### Problem requirements:
Quote the rows exactly, from the line containing "Task: Cancel the export dialog" through the line containing "Sort by Тип", and nothing else.

### Provided data:

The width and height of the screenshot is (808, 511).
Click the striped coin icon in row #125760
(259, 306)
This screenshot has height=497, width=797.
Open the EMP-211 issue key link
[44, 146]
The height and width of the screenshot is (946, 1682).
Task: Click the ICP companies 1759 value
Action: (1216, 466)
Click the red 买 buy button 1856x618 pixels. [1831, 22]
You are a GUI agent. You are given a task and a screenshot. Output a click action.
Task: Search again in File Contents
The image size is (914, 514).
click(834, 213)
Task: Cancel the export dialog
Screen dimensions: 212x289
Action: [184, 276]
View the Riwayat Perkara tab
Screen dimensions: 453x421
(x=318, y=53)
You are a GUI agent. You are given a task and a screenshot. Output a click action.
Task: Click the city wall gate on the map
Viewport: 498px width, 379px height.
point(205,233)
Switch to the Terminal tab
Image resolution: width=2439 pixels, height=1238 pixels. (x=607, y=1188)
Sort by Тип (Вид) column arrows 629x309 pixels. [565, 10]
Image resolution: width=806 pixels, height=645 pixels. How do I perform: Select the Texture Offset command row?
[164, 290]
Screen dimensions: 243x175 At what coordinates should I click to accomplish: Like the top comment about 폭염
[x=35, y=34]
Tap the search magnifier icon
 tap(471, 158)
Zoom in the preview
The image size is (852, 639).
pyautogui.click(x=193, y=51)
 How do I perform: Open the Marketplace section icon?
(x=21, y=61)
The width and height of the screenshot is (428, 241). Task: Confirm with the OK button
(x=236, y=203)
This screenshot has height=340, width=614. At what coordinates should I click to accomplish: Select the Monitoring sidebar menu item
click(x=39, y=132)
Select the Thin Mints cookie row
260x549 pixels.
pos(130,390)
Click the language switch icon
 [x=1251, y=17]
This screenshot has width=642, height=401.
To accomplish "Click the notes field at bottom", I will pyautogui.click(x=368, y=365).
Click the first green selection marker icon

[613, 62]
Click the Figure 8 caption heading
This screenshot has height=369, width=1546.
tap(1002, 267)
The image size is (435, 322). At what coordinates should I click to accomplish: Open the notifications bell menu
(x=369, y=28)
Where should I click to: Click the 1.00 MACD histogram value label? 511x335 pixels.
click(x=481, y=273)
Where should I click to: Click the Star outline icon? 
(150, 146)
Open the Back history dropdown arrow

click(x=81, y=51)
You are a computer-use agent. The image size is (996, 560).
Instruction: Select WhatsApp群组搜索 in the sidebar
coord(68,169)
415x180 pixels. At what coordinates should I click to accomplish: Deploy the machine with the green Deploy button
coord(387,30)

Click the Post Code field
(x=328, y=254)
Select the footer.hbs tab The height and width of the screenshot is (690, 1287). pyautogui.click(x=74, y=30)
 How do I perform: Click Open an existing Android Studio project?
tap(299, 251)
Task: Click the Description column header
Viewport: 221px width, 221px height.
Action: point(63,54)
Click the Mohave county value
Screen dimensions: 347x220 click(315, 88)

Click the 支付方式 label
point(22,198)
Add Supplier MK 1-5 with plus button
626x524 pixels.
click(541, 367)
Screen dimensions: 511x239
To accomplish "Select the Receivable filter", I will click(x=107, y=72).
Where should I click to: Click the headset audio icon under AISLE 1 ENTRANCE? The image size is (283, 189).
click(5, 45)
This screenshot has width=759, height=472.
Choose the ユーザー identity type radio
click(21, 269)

### Answer to the task:
Task: Cancel the export dialog
Screen dimensions: 212x289
Action: [184, 276]
View the Riwayat Perkara tab
Screen dimensions: 453x421
(x=318, y=53)
You are a GUI agent. You are given a task and a screenshot. Output a click action.
Task: Click the city wall gate on the map
Viewport: 498px width, 379px height.
point(205,233)
Switch to the Terminal tab
Image resolution: width=2439 pixels, height=1238 pixels. (x=607, y=1188)
Sort by Тип (Вид) column arrows 629x309 pixels. [565, 10]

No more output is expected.